Copy out the data from the line containing "Open the comments bubble showing 4" down to the end, keeping every line unchanged, and include nothing else.

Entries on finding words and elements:

>>>>>

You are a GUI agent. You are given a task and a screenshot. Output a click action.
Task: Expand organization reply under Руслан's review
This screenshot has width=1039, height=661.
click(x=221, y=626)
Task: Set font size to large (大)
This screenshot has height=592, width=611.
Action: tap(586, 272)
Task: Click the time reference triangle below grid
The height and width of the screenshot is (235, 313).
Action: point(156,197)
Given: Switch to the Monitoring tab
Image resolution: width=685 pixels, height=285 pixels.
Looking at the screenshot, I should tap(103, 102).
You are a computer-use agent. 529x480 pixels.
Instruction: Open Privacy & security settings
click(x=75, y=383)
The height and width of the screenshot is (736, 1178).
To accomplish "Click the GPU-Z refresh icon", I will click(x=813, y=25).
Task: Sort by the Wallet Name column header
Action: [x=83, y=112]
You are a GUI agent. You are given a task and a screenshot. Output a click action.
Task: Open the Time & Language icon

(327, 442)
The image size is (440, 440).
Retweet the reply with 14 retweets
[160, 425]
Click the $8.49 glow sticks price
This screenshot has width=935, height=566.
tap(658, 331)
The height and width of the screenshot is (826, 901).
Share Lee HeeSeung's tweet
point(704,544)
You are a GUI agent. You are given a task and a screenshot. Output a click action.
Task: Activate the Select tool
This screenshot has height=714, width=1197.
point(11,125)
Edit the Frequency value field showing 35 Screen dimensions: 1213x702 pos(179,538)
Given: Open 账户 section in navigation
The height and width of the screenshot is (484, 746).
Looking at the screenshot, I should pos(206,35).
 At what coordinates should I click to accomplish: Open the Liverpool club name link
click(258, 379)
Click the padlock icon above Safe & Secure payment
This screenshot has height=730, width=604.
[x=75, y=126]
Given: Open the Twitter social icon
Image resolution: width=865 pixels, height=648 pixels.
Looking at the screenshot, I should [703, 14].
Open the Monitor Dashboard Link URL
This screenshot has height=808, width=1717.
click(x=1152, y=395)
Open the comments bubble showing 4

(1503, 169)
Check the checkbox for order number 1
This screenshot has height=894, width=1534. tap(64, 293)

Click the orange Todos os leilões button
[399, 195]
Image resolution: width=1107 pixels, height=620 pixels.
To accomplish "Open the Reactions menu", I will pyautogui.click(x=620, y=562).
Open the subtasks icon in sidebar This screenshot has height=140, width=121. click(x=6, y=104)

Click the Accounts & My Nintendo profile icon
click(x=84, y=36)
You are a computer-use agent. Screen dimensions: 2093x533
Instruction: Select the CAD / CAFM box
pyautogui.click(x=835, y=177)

<<<<<

• _Answer below_
Open the comments bubble showing 4

(1503, 169)
Check the checkbox for order number 1
This screenshot has height=894, width=1534. tap(64, 293)

Click the orange Todos os leilões button
[399, 195]
Image resolution: width=1107 pixels, height=620 pixels.
To accomplish "Open the Reactions menu", I will pyautogui.click(x=620, y=562).
Open the subtasks icon in sidebar This screenshot has height=140, width=121. click(x=6, y=104)

Click the Accounts & My Nintendo profile icon
click(x=84, y=36)
You are a computer-use agent. Screen dimensions: 2093x533
Instruction: Select the CAD / CAFM box
pyautogui.click(x=835, y=177)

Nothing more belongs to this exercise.